• _Task to carry out_
Please find how many lines of the data contain the string "bottom", and respond with that number only.

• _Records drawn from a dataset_
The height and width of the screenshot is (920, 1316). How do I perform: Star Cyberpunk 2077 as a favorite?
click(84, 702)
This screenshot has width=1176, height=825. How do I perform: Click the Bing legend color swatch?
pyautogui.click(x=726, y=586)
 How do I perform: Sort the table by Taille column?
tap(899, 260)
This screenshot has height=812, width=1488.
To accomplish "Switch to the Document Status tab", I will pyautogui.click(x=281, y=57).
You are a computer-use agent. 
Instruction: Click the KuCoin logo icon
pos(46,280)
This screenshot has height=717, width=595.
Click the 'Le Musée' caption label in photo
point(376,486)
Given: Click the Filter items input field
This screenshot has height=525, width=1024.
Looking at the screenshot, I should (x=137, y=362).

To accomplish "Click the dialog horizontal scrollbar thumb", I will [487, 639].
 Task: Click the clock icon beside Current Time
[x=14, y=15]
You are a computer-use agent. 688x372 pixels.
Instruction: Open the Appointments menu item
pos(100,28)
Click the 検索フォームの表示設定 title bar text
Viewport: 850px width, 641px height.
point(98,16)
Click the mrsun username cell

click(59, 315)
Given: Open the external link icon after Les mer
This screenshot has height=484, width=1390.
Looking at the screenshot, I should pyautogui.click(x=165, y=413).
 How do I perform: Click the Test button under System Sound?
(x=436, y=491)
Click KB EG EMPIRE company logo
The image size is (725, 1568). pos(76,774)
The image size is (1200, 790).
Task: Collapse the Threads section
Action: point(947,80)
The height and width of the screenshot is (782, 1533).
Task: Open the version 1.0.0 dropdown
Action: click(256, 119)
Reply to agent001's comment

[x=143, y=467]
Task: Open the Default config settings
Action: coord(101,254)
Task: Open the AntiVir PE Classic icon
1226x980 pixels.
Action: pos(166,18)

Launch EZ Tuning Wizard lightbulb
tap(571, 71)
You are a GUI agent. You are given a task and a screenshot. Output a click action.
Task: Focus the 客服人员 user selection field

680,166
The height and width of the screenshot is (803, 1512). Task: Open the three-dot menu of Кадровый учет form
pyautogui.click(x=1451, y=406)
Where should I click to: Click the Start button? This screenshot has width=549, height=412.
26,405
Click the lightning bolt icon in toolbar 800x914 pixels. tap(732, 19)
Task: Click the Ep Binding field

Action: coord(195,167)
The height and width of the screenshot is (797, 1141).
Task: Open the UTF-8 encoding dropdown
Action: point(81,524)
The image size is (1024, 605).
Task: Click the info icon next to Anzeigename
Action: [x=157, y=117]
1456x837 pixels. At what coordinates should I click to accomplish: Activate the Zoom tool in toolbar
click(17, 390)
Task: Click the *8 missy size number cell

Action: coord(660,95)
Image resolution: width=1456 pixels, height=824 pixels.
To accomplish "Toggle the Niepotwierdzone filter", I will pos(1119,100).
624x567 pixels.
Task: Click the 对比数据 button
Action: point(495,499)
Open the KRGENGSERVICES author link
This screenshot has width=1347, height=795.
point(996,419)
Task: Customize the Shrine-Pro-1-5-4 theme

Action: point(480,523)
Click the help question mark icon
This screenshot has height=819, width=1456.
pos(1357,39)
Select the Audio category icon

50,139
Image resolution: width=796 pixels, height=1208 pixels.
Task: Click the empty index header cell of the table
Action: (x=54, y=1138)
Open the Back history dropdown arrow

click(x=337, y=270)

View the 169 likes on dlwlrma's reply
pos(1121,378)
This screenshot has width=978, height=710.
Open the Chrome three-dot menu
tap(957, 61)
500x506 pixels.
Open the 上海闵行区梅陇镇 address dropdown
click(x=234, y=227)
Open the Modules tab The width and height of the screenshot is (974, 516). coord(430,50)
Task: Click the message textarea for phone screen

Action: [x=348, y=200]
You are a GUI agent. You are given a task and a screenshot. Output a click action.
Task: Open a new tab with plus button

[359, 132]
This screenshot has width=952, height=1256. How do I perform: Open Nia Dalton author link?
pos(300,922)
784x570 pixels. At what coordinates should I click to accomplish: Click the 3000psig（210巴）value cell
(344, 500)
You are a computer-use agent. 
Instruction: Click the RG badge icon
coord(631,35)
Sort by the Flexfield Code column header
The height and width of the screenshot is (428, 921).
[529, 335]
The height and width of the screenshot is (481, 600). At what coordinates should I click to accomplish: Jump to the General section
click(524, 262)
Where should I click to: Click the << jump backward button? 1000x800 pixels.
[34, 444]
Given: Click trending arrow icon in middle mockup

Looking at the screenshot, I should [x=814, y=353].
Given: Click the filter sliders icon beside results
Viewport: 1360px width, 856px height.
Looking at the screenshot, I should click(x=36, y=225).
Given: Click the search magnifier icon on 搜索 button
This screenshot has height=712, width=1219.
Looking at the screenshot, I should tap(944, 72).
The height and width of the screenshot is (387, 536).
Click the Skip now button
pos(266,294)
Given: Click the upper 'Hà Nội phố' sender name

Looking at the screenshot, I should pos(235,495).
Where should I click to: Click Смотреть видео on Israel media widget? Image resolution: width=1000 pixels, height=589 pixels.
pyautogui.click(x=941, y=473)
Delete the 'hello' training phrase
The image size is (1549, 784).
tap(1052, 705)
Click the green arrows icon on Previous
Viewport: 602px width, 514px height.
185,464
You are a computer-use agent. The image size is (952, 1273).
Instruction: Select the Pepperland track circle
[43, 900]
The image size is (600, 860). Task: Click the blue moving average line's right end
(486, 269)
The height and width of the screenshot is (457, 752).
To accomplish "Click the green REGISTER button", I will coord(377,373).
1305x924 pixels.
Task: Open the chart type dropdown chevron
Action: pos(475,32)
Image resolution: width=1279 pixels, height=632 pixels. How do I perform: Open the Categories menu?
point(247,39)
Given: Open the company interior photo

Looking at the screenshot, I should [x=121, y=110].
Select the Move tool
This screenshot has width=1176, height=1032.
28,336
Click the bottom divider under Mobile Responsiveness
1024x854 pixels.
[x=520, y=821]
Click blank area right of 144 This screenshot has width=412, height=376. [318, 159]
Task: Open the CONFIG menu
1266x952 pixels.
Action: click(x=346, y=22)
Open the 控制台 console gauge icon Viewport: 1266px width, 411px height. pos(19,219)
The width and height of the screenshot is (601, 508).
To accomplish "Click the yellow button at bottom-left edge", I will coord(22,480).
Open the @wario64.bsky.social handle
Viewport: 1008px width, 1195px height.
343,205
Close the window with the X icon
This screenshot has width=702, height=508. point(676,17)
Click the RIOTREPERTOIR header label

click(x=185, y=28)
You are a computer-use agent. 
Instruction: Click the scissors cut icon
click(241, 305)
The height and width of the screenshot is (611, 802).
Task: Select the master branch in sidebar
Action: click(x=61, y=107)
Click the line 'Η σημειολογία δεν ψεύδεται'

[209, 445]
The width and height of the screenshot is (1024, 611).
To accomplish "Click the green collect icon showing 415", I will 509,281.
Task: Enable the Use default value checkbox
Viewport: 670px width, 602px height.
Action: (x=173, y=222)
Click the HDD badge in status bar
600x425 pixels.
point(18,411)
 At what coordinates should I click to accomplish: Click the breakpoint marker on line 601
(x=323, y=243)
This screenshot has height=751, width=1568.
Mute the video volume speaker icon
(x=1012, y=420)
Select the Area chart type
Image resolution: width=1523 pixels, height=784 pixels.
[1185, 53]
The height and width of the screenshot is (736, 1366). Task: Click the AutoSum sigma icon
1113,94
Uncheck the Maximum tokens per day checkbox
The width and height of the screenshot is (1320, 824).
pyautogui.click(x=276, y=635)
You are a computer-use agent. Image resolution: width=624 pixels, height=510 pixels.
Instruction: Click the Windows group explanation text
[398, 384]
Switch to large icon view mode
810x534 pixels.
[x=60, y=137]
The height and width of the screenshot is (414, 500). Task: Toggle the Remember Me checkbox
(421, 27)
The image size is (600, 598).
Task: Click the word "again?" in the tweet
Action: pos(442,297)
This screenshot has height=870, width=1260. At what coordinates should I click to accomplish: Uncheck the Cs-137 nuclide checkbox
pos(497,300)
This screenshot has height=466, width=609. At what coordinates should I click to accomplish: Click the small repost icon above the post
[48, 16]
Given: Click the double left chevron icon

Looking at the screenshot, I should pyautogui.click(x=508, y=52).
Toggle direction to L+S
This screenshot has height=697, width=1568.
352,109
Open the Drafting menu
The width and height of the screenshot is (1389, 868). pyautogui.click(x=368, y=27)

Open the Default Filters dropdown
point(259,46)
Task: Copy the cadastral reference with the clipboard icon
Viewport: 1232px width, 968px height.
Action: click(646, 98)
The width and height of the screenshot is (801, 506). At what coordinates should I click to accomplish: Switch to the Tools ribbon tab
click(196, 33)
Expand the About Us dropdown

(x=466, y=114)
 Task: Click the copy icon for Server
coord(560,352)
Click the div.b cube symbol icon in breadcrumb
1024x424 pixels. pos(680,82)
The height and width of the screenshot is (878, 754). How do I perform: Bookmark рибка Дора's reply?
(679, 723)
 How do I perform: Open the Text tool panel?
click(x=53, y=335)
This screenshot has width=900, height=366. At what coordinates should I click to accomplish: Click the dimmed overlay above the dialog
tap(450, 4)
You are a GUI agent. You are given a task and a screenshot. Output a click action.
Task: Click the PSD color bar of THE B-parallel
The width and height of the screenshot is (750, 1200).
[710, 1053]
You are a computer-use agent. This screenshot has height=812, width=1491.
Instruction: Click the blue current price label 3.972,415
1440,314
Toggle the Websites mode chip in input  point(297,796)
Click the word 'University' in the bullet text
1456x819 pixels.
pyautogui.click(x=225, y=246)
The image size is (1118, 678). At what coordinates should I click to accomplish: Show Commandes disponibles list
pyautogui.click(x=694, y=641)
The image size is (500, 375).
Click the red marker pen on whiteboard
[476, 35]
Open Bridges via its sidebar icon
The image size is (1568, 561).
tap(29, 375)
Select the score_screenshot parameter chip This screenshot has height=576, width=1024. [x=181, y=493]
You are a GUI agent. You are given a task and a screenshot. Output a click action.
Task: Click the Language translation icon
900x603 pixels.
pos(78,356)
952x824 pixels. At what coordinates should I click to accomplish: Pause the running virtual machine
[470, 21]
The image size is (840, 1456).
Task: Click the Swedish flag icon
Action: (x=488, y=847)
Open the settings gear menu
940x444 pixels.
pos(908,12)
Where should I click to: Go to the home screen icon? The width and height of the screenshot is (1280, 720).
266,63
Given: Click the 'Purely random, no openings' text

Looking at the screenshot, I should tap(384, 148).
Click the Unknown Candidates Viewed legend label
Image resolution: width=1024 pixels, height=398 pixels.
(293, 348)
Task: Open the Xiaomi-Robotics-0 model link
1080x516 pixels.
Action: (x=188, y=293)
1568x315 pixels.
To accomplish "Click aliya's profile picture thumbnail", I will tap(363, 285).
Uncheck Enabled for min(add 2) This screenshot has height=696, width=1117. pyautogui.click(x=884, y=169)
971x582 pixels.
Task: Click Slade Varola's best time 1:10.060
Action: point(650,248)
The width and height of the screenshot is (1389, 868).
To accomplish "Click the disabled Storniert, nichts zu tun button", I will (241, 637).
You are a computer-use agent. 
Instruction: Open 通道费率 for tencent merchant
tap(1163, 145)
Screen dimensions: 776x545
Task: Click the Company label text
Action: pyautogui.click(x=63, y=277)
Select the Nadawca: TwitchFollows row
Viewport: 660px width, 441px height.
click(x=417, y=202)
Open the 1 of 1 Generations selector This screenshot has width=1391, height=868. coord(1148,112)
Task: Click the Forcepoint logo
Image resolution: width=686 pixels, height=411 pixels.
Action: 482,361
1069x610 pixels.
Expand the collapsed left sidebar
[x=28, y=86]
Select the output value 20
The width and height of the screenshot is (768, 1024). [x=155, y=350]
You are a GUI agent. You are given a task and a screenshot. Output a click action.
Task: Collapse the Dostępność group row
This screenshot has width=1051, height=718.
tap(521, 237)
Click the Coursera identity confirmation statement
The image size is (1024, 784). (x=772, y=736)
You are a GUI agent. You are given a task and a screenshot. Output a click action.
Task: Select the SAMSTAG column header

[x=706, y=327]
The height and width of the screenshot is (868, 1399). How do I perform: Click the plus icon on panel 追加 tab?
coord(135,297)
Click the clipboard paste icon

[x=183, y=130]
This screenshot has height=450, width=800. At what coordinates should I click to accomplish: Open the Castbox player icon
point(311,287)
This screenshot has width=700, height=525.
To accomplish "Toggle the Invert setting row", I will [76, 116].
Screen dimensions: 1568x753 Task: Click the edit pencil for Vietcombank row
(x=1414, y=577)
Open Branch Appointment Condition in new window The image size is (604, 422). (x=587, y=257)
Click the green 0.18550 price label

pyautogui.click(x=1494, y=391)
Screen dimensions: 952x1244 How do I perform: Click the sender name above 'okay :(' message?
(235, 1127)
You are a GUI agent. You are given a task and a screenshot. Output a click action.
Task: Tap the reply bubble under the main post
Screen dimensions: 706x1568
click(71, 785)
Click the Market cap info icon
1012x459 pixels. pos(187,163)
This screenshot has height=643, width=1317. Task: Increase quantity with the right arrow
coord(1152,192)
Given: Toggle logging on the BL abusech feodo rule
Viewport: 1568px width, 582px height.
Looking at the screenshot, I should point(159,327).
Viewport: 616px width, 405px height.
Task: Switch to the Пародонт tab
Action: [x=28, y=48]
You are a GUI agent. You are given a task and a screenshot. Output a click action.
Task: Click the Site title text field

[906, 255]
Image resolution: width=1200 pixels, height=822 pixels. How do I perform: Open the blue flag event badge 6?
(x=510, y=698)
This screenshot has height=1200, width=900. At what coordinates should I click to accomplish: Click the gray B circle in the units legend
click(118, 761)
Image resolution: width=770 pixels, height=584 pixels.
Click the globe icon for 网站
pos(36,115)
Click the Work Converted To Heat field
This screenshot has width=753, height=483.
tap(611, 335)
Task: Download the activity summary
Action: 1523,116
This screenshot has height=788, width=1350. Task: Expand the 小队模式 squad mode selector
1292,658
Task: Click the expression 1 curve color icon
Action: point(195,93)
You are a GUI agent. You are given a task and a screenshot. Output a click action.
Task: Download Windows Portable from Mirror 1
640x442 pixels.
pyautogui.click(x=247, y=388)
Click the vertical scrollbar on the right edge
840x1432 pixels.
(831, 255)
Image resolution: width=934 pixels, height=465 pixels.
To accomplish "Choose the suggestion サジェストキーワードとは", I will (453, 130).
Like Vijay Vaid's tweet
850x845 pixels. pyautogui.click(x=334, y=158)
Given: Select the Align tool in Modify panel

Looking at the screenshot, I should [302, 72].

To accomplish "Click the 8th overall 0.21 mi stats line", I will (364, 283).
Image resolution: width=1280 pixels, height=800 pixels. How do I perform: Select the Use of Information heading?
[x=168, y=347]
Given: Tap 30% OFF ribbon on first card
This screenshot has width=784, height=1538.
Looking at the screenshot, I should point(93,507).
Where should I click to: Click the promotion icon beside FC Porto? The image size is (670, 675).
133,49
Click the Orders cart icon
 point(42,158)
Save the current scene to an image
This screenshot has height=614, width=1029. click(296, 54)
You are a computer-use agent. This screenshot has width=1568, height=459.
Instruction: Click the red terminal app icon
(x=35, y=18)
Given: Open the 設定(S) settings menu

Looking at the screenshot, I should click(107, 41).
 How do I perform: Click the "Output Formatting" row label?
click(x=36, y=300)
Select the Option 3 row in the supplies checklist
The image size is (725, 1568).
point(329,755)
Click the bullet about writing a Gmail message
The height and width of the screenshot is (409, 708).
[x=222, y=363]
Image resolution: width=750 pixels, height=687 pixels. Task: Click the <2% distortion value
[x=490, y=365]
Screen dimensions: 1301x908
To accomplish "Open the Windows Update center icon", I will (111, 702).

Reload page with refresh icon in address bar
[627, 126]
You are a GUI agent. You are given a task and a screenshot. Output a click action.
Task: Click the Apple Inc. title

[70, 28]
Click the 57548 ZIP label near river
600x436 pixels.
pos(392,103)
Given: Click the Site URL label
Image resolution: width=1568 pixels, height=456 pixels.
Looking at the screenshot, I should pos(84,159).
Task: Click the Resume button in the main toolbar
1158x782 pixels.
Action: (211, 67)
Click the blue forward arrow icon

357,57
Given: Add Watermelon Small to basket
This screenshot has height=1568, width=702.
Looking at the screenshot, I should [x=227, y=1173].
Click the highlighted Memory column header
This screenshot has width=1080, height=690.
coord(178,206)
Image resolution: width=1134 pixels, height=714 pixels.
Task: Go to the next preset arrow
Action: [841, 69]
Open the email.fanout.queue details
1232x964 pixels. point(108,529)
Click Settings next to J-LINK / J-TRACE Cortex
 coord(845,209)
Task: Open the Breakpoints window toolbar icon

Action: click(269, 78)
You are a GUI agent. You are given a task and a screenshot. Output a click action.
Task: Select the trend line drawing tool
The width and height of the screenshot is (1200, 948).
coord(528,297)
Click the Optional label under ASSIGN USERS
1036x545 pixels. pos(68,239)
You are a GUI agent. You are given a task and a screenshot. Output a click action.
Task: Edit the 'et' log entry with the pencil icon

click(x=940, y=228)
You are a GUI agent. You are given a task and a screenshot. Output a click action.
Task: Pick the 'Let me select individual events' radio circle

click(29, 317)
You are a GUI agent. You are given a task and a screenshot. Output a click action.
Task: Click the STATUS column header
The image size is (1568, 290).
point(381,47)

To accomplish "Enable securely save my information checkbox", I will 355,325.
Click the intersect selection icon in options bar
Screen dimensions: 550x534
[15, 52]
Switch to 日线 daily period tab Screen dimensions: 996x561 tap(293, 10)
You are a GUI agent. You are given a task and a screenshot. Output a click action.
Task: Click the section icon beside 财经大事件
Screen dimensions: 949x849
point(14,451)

• _Response box_
2